** start of DATASET ENTRIES **

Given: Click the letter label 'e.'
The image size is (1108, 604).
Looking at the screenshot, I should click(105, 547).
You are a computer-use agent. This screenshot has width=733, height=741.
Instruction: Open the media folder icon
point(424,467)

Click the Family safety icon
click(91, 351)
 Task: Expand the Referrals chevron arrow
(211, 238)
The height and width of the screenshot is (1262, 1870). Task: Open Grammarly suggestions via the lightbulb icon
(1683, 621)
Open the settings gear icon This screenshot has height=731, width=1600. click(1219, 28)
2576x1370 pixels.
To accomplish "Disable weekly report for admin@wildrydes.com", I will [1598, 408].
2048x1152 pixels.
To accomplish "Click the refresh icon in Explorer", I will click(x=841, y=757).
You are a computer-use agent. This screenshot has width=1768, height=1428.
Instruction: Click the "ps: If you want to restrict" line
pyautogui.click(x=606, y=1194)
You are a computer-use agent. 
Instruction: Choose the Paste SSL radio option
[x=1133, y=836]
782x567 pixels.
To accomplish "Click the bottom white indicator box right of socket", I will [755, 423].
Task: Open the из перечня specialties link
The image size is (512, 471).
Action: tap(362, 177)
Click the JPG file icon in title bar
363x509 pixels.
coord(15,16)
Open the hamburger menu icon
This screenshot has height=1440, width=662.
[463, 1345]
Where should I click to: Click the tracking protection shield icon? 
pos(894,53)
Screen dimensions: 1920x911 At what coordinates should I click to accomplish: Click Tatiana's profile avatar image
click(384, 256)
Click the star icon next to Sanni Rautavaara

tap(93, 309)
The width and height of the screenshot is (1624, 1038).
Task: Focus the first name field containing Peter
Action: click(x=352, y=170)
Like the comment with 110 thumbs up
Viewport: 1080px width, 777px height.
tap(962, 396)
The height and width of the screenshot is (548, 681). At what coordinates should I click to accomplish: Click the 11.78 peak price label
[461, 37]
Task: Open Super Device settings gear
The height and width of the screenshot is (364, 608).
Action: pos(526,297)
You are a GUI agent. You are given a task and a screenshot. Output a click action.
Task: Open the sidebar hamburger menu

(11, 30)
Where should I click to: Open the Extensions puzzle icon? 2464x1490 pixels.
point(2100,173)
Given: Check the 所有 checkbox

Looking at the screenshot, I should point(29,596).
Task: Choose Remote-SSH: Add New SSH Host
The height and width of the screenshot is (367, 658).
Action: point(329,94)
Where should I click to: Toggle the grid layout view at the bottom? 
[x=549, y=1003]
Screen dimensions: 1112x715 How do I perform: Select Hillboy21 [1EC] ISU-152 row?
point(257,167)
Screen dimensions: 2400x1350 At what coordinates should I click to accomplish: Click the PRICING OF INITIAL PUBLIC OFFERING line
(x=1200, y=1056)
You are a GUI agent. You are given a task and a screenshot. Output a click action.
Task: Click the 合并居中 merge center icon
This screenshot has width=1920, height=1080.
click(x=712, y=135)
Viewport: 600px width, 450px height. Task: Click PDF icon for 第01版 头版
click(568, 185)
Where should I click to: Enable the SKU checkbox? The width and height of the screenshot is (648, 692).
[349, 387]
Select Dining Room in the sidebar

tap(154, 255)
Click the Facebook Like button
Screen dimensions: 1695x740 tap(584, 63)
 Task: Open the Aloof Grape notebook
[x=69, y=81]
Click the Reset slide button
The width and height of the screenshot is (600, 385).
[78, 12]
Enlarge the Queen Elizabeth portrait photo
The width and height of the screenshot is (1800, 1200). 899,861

** end of DATASET ENTRIES **

| DIRECTION |
Copy every one of the rows above exactly as they appear, with no changes.

| FULL SOLUTION |
Given: Click the letter label 'e.'
The image size is (1108, 604).
Looking at the screenshot, I should click(105, 547).
You are a computer-use agent. This screenshot has width=733, height=741.
Instruction: Open the media folder icon
point(424,467)

Click the Family safety icon
click(91, 351)
 Task: Expand the Referrals chevron arrow
(211, 238)
The height and width of the screenshot is (1262, 1870). Task: Open Grammarly suggestions via the lightbulb icon
(1683, 621)
Open the settings gear icon This screenshot has height=731, width=1600. click(1219, 28)
2576x1370 pixels.
To accomplish "Disable weekly report for admin@wildrydes.com", I will [1598, 408].
2048x1152 pixels.
To accomplish "Click the refresh icon in Explorer", I will click(x=841, y=757).
You are a computer-use agent. This screenshot has width=1768, height=1428.
Instruction: Click the "ps: If you want to restrict" line
pyautogui.click(x=606, y=1194)
You are a computer-use agent. 
Instruction: Choose the Paste SSL radio option
[x=1133, y=836]
782x567 pixels.
To accomplish "Click the bottom white indicator box right of socket", I will [755, 423].
Task: Open the из перечня specialties link
The image size is (512, 471).
Action: tap(362, 177)
Click the JPG file icon in title bar
363x509 pixels.
coord(15,16)
Open the hamburger menu icon
This screenshot has height=1440, width=662.
[463, 1345]
Where should I click to: Click the tracking protection shield icon? 
pos(894,53)
Screen dimensions: 1920x911 At what coordinates should I click to accomplish: Click Tatiana's profile avatar image
click(384, 256)
Click the star icon next to Sanni Rautavaara

tap(93, 309)
The width and height of the screenshot is (1624, 1038).
Task: Focus the first name field containing Peter
Action: click(x=352, y=170)
Like the comment with 110 thumbs up
Viewport: 1080px width, 777px height.
tap(962, 396)
The height and width of the screenshot is (548, 681). At what coordinates should I click to accomplish: Click the 11.78 peak price label
[461, 37]
Task: Open Super Device settings gear
The height and width of the screenshot is (364, 608).
Action: pos(526,297)
You are a GUI agent. You are given a task and a screenshot. Output a click action.
Task: Open the sidebar hamburger menu

(11, 30)
Where should I click to: Open the Extensions puzzle icon? 2464x1490 pixels.
point(2100,173)
Given: Check the 所有 checkbox

Looking at the screenshot, I should point(29,596).
Task: Choose Remote-SSH: Add New SSH Host
The height and width of the screenshot is (367, 658).
Action: point(329,94)
Where should I click to: Toggle the grid layout view at the bottom? 
[x=549, y=1003]
Screen dimensions: 1112x715 How do I perform: Select Hillboy21 [1EC] ISU-152 row?
point(257,167)
Screen dimensions: 2400x1350 At what coordinates should I click to accomplish: Click the PRICING OF INITIAL PUBLIC OFFERING line
(x=1200, y=1056)
You are a GUI agent. You are given a task and a screenshot. Output a click action.
Task: Click the 合并居中 merge center icon
This screenshot has width=1920, height=1080.
click(x=712, y=135)
Viewport: 600px width, 450px height. Task: Click PDF icon for 第01版 头版
click(568, 185)
Where should I click to: Enable the SKU checkbox? The width and height of the screenshot is (648, 692).
[349, 387]
Select Dining Room in the sidebar

tap(154, 255)
Click the Facebook Like button
Screen dimensions: 1695x740 tap(584, 63)
 Task: Open the Aloof Grape notebook
[x=69, y=81]
Click the Reset slide button
The width and height of the screenshot is (600, 385).
[78, 12]
Enlarge the Queen Elizabeth portrait photo
The width and height of the screenshot is (1800, 1200). 899,861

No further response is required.